> **DATASET ENTRIES**
┌────────

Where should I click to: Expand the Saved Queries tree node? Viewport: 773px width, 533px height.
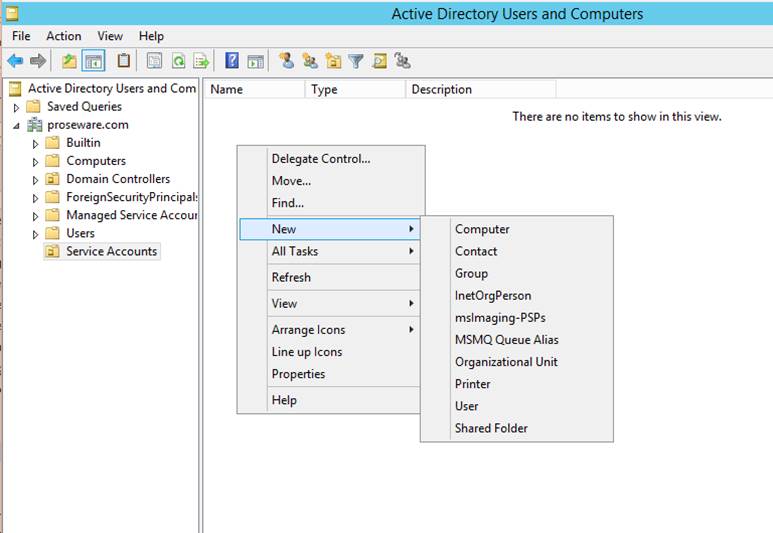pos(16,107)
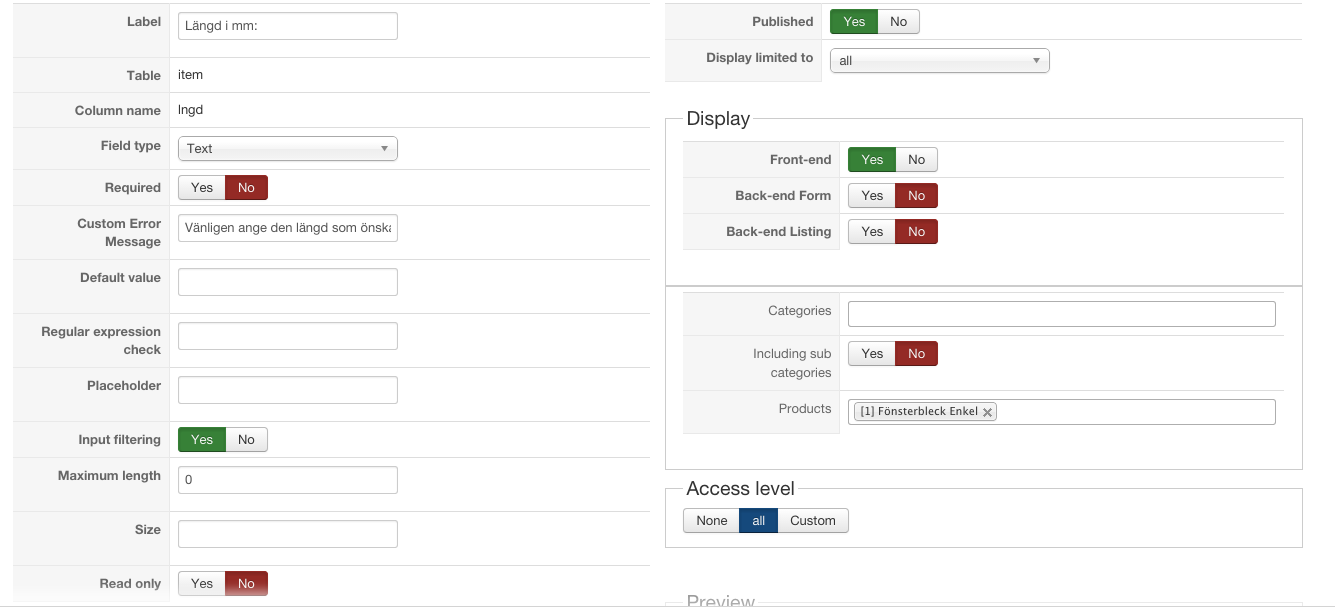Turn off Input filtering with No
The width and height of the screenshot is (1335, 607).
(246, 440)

└────────

> **WHAT YOU SHOULD DO**
From the first line to the last, transcribe the listing exactly; skip the pictures.

> **EXERCISE RESULT**
Where should I click to: Expand the Saved Queries tree node? Viewport: 773px width, 533px height.
pos(16,107)
Turn off Input filtering with No
The width and height of the screenshot is (1335, 607).
(246, 440)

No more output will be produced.